Aussi longtemps qu'il existe un phénomène pathologique labile et qu'on
applique des soins médicaux, qu'ils soient de nature causale ou
symptomatique, qu'ils visent l'affection originaire ou ses conséquences, ces
soins représentent, du point de vue du droit des assurances sociales, le
traitement de l'affection comme telle. La jurisprudence a de tout temps, en
principe, assimilé à un phénomène pathologique labile toutes les atteintes à
la santé non stabilisées qui ont valeur de maladie. Ainsi, les soins qui ont
pour objet de guérir ou de soulager un phénomène de nature pathologique
labile ou ayant d'une autre manière valeur de maladie, ne ressortissent pas à
l'assurance-invalidité. Ce n'est qu'au moment où la phase du phénomène
pathologique labile (primaire ou secondaire) est achevée et qu'un état
stabilisé ou relativement stabilisé est apparu, qu'on peut se demander - dans
le cas des assurés majeurs - si une mesure médicale est une mesure de
réadaptation. En règle générale, l'assurance-invalidité ne prend en charge
que des mesures qui sont propres à éliminer ou à corriger des états stables
défectueux ou des pertes de fonction, pour autant qu'on puisse en attendre
une amélioration durable et importante au sens de l'art. 12 al. 1 LAI. En
revanche, l'assurance-invalidité n'a pas à prendre en charge une mesure
destinée au traitement de l'affection comme telle, même si l'on peut prévoir
qu'elle améliorera de manière importante la réadaptation. Dans le cadre de
l'art. 12 LAI, le succès de la réadaptation ne constitue pas, en lui-même, un
critère décisif car, pratiquement, toute mesure qui réussit du point de vue
médical a simultanément des effets bénéfiques sur la vie active (ATF 120 V
279 consid. 3a, 115 V 194 consid. 3, 112 V 349 consid. 2, 105 V 19 et 149,
104 V 82, 102 V 42).

Des mesures visant la stabilisation s'appliquent toujours à un phénomène
pathologique labile.
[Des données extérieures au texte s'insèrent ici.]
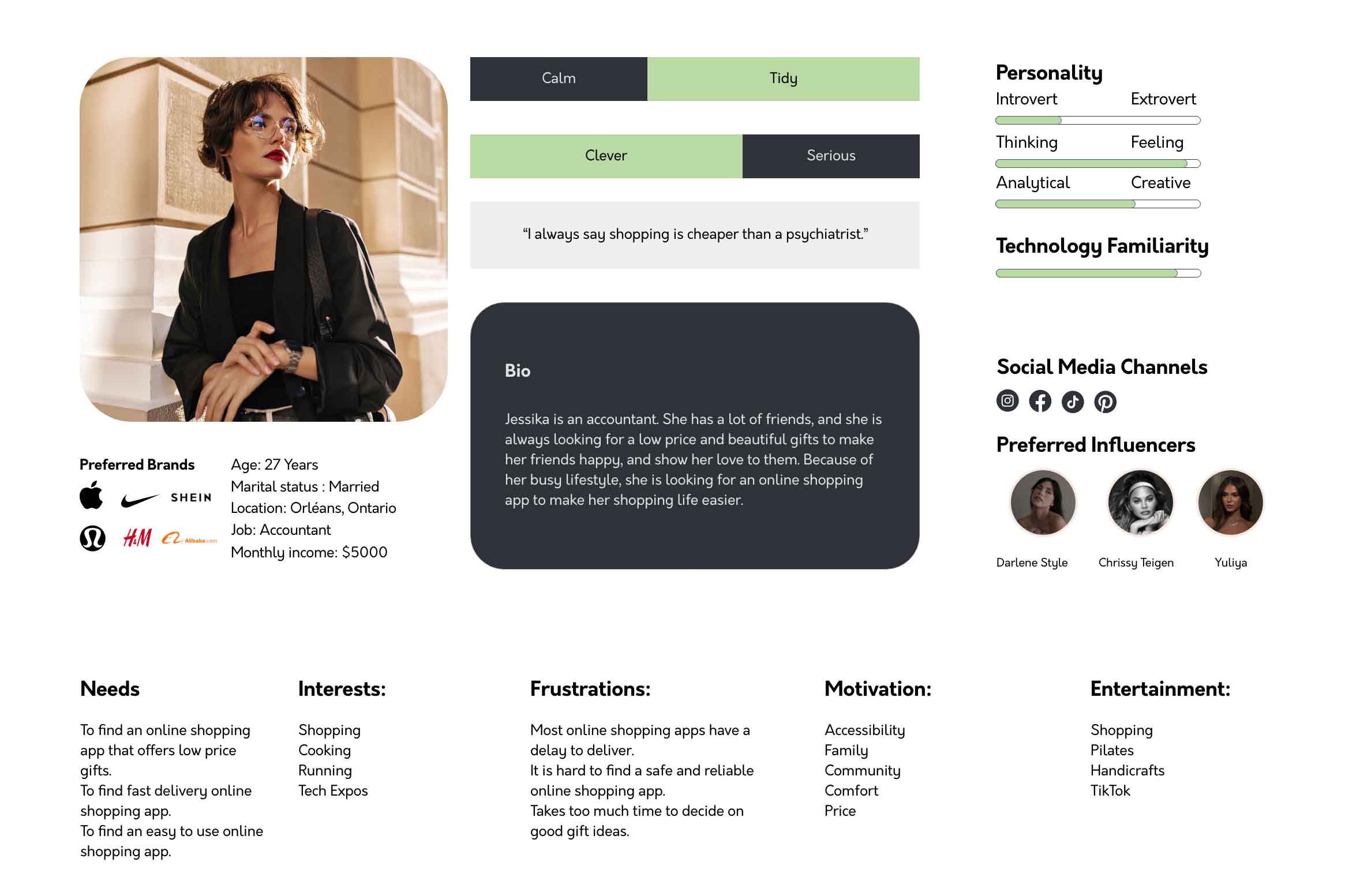Click the Facebook social media icon
Screen dimensions: 1345x896
(1040, 402)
C'est pourquoi une thérapie continue, qui est nécessaire
pour empêcher la progression d'une affection, doit être considérée comme le
traitement de l'affection comme telle. Par conséquent, un état pathologique
qui ne peut être maintenu en équilibre que par des mesures thérapeutiques
n'est pas le résultat stable d'une maladie, d'un accident ou d'une infirmité
congénitale, quel que soit le genre du traitement. Un tel état est certes
stationnaire tant qu'il peut être maintenu en équilibre, mais non pas stable
au sens de la jurisprudence. Les mesures médicales qui sont nécessaires au
maintien d'un état stationnaire ne peuvent donc être prises en charge par
l'assurance-invalidité (ATF 102 V 42 ss; VSI 1999 p. 130 consid. 2d et les
références)
4.2 En l'espèce, la recourante souffre de lymphoedèmes des deux membres
inférieurs, consécutifs à des traitements sous la forme de radiothérapie et
de curiethérapie. Le seul traitement possible consiste en l'administration de
drainages lymphatiques fréquents. Le port de collants compressifs
(confectionnés sur mesure) a pour but de maintenir la station debout de façon
plus ou moins prolongée, de conserver le bénéfice de la physiothérapie,
d'empêcher la récidive et la péjoration des oedèmes. Sur le vu de ces
éléments, on doit admettre que le port de bas de compression se rattache à
une thérapie continue, nécessaire pour empêcher l'évolution défavorable de
l'état pathologique. En regard de la jurisprudence susmentionnée, le
traitement par compression des jambes doit être considéré comme participant
du traitement de l'affection comme telle.

5.
Sur le vu de ce qui précède, il apparaît que le jugement entrepris n'est pas
critiquable et le recours se révèle par conséquent mal fondé.

6.
La décision litigieuse ayant pour objet l'octroi ou le refus de prestations
d'assurance, la procédure est gratuite (art. 134 OJ). Représentée par un
avocat, la recourante, qui succombe, ne saurait prétendre une indemnité de
dépens pour l'instance fédérale (art. 159 al. 1 en corrélation avec l'art.
135 OJ).

Par ces motifs, le Tribunal fédéral des assurances prononce:

1.
Le recours est rejeté.

2.
Il n'est pas perçu de frais de justice.

3.
Le présent arrêt sera communiqué aux parties, au Tribunal des assurances du
canton de Vaud et à l'Office fédéral des assurances sociales.